There is a theory that some of our very distant ancestors might have scavenged sabercat kills. If so, then medium-sized Megantereon would have been a likely target.
It might have lost some kills to a determined, hungry, and perhaps even vengeful band of hominids!

Competition:
Antón mentions that Megantereon was about the size of a modern leopard while Homotherium, whose fossils are often found at the same time, was lion-sized.
He notes that these two sabercats might well have coexisted just as leopards and lions do today, with Megantereon haunting forested areas, catching browsing herbivores and never wandering far from its escape route: a tall tree.
Homotherium’s legs were rather lionlike, per Antón, although the front legs were longer, giving this cat a hyena-like shape. Also like today’s hyenas, it may have been able to pursue prey and so would have dominated the open savannas and grasslands, if Antón is correct.
A third sabercat — Dinofelis (who we will meet in September) — was still around in Africa and parts of Eurasia during the early Pliocene. Megantereon would also have had to deal with the first lions, bears, a variety of hyenas, and other, mostly smaller carnivorans. (Agusti and Antón; Prothero)
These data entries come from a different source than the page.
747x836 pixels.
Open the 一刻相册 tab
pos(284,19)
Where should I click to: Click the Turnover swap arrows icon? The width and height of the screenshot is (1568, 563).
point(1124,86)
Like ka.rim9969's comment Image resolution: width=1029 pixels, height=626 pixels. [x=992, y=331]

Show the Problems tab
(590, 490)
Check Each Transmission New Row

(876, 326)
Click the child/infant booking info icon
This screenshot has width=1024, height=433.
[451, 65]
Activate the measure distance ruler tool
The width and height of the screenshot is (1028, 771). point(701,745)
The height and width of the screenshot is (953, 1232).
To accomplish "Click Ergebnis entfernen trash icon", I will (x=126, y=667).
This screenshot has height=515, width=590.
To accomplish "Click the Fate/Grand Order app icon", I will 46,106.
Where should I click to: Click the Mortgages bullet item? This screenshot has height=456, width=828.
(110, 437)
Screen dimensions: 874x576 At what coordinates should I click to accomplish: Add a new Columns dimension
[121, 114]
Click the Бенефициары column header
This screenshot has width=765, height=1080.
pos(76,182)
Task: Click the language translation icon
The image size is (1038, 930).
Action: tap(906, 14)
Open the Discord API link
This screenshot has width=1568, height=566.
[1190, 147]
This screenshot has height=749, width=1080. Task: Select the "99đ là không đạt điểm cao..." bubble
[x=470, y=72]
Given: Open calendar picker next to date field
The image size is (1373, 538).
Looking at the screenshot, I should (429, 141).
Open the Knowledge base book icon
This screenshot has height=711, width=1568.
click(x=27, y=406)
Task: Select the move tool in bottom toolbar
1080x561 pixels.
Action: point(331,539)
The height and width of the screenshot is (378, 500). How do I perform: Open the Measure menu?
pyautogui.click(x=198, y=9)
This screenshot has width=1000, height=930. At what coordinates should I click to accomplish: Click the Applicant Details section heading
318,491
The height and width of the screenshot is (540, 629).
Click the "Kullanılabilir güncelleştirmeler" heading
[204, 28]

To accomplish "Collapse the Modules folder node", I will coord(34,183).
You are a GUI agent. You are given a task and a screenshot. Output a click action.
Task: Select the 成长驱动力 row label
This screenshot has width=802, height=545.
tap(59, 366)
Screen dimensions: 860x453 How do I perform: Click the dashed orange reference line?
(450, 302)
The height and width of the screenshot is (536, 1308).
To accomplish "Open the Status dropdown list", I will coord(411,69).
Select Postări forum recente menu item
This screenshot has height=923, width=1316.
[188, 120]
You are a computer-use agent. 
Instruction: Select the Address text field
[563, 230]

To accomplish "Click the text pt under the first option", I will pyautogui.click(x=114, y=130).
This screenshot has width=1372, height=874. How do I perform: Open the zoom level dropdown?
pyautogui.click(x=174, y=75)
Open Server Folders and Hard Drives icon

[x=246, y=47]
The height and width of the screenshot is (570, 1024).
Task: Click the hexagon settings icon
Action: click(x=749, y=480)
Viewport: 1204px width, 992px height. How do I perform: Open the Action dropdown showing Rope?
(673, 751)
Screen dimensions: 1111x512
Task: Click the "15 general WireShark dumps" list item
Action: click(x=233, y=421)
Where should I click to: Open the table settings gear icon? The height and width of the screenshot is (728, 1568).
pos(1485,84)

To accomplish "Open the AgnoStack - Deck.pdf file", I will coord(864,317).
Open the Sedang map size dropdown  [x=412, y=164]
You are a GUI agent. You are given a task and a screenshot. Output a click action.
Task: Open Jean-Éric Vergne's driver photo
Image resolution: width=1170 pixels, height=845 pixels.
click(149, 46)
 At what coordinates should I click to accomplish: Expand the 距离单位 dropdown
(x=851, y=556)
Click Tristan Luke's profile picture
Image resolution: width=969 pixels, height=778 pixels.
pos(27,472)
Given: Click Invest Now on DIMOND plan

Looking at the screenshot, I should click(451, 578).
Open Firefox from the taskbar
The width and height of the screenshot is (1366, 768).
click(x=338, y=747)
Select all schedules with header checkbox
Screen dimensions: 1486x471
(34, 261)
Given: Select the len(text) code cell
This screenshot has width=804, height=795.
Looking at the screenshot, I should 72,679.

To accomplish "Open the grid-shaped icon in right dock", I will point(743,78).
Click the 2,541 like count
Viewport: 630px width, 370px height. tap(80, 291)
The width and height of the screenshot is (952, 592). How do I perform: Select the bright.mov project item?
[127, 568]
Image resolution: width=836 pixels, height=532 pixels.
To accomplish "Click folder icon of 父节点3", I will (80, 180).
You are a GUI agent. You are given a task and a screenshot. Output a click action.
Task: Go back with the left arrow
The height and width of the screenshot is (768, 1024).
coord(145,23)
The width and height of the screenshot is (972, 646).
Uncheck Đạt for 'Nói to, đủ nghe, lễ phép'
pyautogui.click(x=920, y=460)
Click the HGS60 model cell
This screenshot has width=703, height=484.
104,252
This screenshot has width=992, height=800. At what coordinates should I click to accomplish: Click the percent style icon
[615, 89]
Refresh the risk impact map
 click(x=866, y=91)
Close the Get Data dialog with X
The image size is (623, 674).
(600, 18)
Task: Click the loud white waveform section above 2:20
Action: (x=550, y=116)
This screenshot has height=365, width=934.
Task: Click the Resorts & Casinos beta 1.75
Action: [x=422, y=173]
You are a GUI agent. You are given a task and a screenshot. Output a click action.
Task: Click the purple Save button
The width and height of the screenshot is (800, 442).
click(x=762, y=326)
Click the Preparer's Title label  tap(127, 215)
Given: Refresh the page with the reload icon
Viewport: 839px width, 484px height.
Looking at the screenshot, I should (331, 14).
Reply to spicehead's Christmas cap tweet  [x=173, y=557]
Dinofelis wasn’t in North America, but a sabercat that Prothero calls Ischyrosmilus was, along with Megantereon’s migration buddies Homotherium and Panthera onca.
The classification of Ischyrosmilus is one of those cases where paleontologists disagree.

North America’s giant short-faced bear wasn’t competition so much as boss. (Image: Dantheman9758 via Wikimedia, CC BY-SA 3.0)
Wikipedia explains here that many experts consider it another name for Homotherium. Antón is among them, so for this series I’ll call it a Homotherium, too.
Megantereon also had to deal with bears (including some big ones), hyenas, canids, and a variety of smaller carnivores. (Prothero)
Featured image: Figure 3.63 in Antón’s book Sabertooth, CC BY-NC-ND-SA 4.0. I watermarked it, as he does with images on his blog, and hope that it might encourage you to purchase his book, with all its wonderful artwork and detailed information on sabertooths from Permian times on down to yesterday, some 12,000 years ago.
Disclosure: I am just a fan of this paleoartist and have no personal, financial, or business connection with Mauricio Antón. I just think that readers of my blog should know about Sabertooth.
Sources:
- Agustí, J., and Antón, M. 2002. Mammoths, sabertooths, and hominids: 65 million years of mammalian evolution in Europe. New York and Chichester: Columbia University Press. Retrieved from https://play.google.com/store/books/details?id=O17Kw8L2dAgC
- Antón, M. 2013. Sabertooth. Bloomington: Indiana University Press. Retrieved from https://play.google.com/store/books/details?id=dVcqAAAAQBAJ
- Prothero, D. R. 2006. After the Dinosaurs: The Age of Mammals. Bloomington and Indianapolis: Indiana University Press. Retrieved from https://play.google.com/store/books/details?id=Qh82IW-HHWAC.
- Werdelin, L.; Yamaguchi, N.; Johnson, W. E.; and O’Brien, S. J. 2010. Phylogeny and evolution of cats (Felidae), in Biology and Conservation of Wild Felids, eds. Macdonald, D. W., and Loveridge, A. J., 59-82. Oxford: Oxford University Press.